Some academics have included the LRA under the rubric Lakwena Part Two. For simplicity's sake, this article refers to all of these various manifestations as the "Lord's Resistance Army".
In 1986 Alice Lakwena established a resistance movement claimed to be inspired by the Holy Spirit of God. She portrayed herself as a prophet who received messages from the Holy Spirit of God. She believed that the Acholi could defeat the government run by Museveni by casting off witchcraft and spiritualism embedded in their culture. According to her messages from God, her followers should cover their bodies with shea nut oil as protection from bullets, never take cover or retreat in battle, and never kill snakes or bees.
Joseph Kony would later preach a similar superstition encouraging soldiers to use oil to draw a cross on their chest as a protection from bullets. During an interview with Jimmie Briggs, Alice Lakwena distanced herself from Kony, claiming that the spirit doesn’t want them to kill civilians or prisoners of war. Meanwhile, Kony gained a reputation as having been possessed by spirits. He became a spiritual figure or a medium. Lakwena scored several key victories on the battlefield and began a march towards Kampala. Kony seized this opportunity to recruit members of the Ugandan People's Democratic Party (UPDA) and Holy Spirit remnants. In 1997, when Lakwena was defeated in Jinja and fled to Kenya, Kony became the leader of the Holy Spirit Mobile Force II.

→ **DATA SEGMENT**:
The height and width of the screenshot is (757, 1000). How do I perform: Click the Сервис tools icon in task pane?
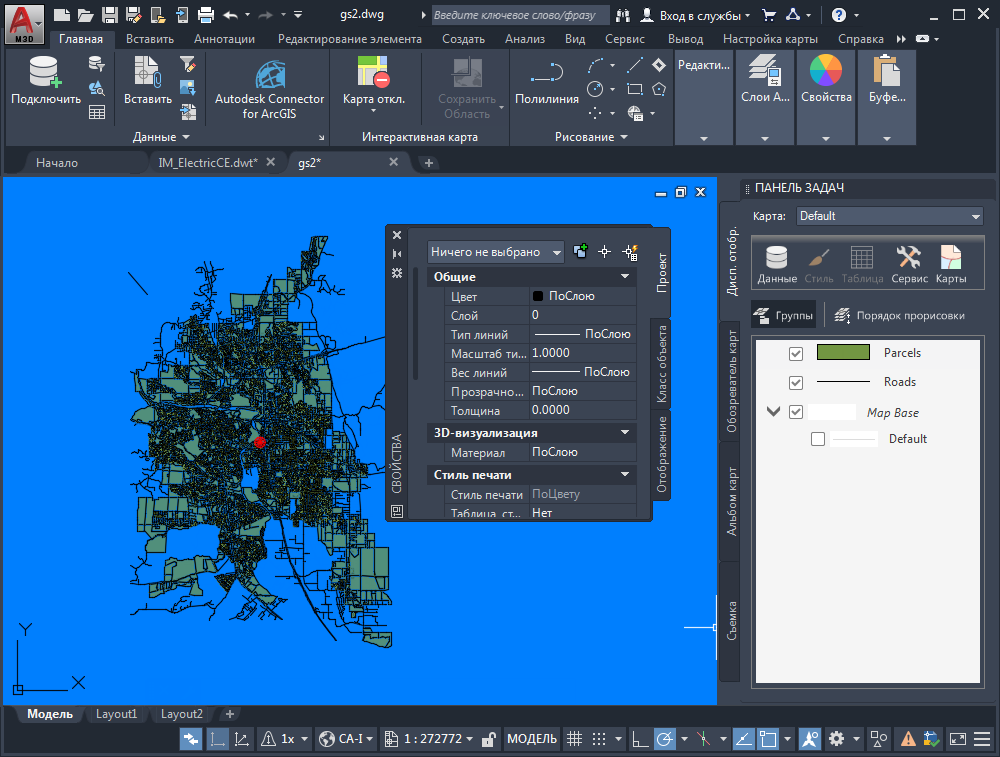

→ **YOUR OBJECTIVE**:
Transcribe the whole text on the Lord's Resistance Army word for word.

→ **RESULT FOR THIS TASK**:
Some academics have included the LRA under the rubric Lakwena Part Two. For simplicity's sake, this article refers to all of these various manifestations as the "Lord's Resistance Army".
In 1986 Alice Lakwena established a resistance movement claimed to be inspired by the Holy Spirit of God. She portrayed herself as a prophet who received messages from the Holy Spirit of God. She believed that the Acholi could defeat the government run by Museveni by casting off witchcraft and spiritualism embedded in their culture. According to her messages from God, her followers should cover their bodies with shea nut oil as protection from bullets, never take cover or retreat in battle, and never kill snakes or bees.
Joseph Kony would later preach a similar superstition encouraging soldiers to use oil to draw a cross on their chest as a protection from bullets. During an interview with Jimmie Briggs, Alice Lakwena distanced herself from Kony, claiming that the spirit doesn’t want them to kill civilians or prisoners of war. Meanwhile, Kony gained a reputation as having been possessed by spirits. He became a spiritual figure or a medium. Lakwena scored several key victories on the battlefield and began a march towards Kampala. Kony seized this opportunity to recruit members of the Ugandan People's Democratic Party (UPDA) and Holy Spirit remnants. In 1997, when Lakwena was defeated in Jinja and fled to Kenya, Kony became the leader of the Holy Spirit Mobile Force II.